By 1642, Bislig became a parish with two preachers handling the pastoral works in Hinatu-an, Cateel, Baganga, and Caraga. But it was in 1671 when an edict was issued giving voice Cateel, Baganga, and Cateel in the appointment of the Recollect superiors. By 1674, the parish priest of Bislig reported to the Recoleto Chapter that in the villages of Cateel, Baganga, and Caraga had around about 800 ‘jungle dwellers’ residing along littoral areas. A later data showed the inclusion of the pueblos of Cateel, Baganga, and Caraga as part of the old Caraga Province.

In 1753, the Recollect Provincial wrote the Vicar General in Spain about the secret intention of the Jesuits to convince the authorities to give the entire Recollect territory in Mindanao to them.
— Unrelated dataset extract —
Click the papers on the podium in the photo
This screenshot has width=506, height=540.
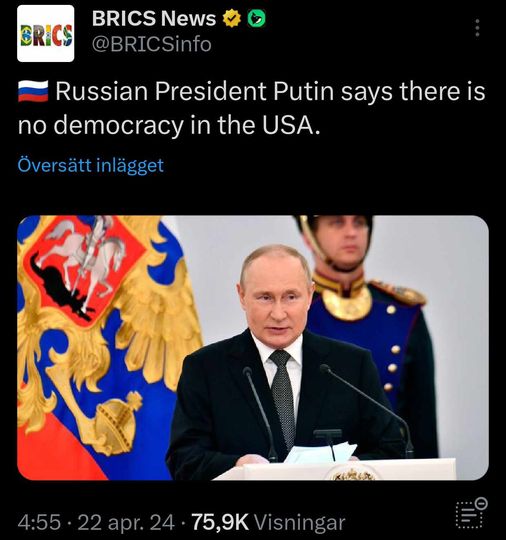click(x=320, y=453)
Interestingly, the Jesuit procurators who went to Rome were informed of the lobbying in Madrid.

But later events would be devastating. In 1767, King Carlos III of Spain expelled the Jesuits from Spain and her dominions. The following year, the Society of Jesus was also expelled from the Philippines. In 1773, Pope Clemens XIV officially suppressed the Jesuit order.

As a consequence, the bishop of Cebu requested the Recollects to take over the pastoral care of Jesuit parishes in Mindanao. A royal decree was also issued for “the resettlement, by attraction and Christianization,” and the repopulation of Caraga, Baganga and adjacent areas into organized littoral villages. Without caretakers, Caraga provincial governor Juan Hipolito Gonzalez wrote the governor-general in 1797, stating that the chieftains of Caraga and Baganga visited him in Cateel, offering that if a priest were assigned in their place and a garrison was set up to protect them from the Moros, they would resettle in Caraga and help in the construction of the chapel.
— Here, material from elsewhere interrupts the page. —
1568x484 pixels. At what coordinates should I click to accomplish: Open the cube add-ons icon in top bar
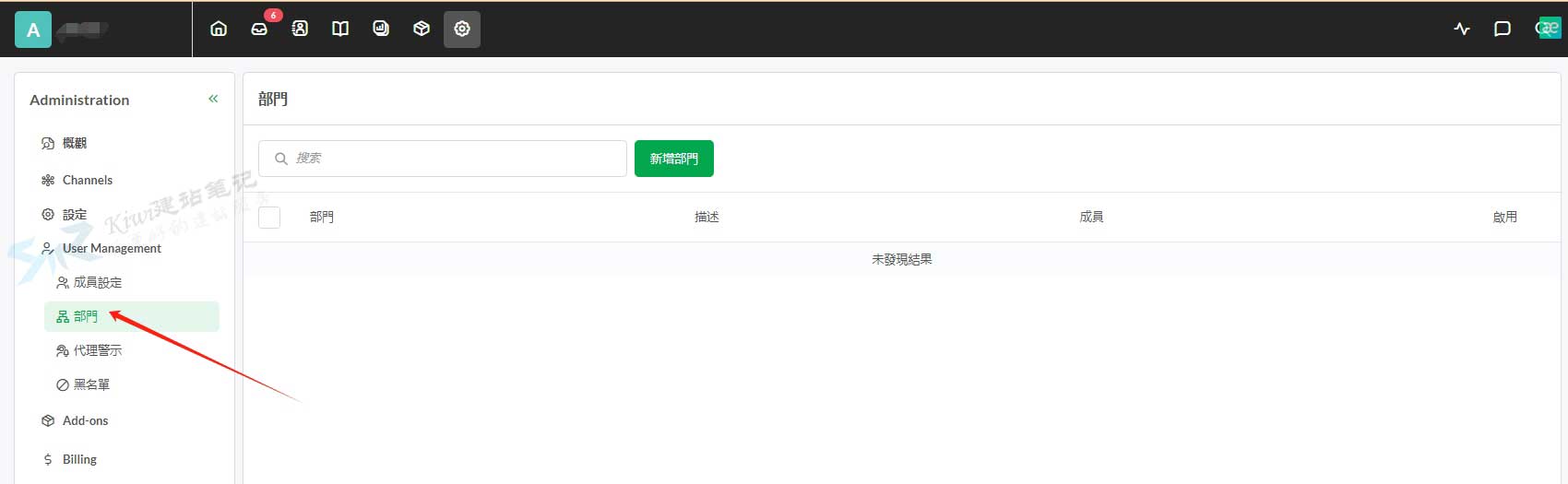click(422, 29)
In 1800, according to records, Recollect Fray Pedro de Blas ended his pastoral duty as parish priest of Cateel. This would result in more complications that affected Caraga as a reduction. Fortunately, two years later, it was rebuilt as a new settlement after its depopulation, its name as a mission changed to San Salvador.

From here on, things looked promising. In 1804, Fray Joseph de Santa Orocia, a former Recollect Provincial, reported the progressive conversion in San Juan de Baculin, the first Man-daya mission of Davao Oriental, which was given the title of Our Lady of Pilar.

The following year, impressed by the developments there, Caraga provincial governor Salvador Ximenez Rendon donated to the Caraga Parish a life-size statue of Salvador del Mundo. Two years later, Recollect Fray Joseph de Santa Orocia, parish priest of the missions of San Juan de Baculin and San Salvador of Caraga, passed away.

The Recollects would further be involved in Davao when in 1848 when Jose Oyanguren, conqueror of the rivermouth of Davao Gulf, invited Fray Francisco López to assume as the first cura parroco of San Pedro Parish. Two decades later, the Jesuits took over the parroquia.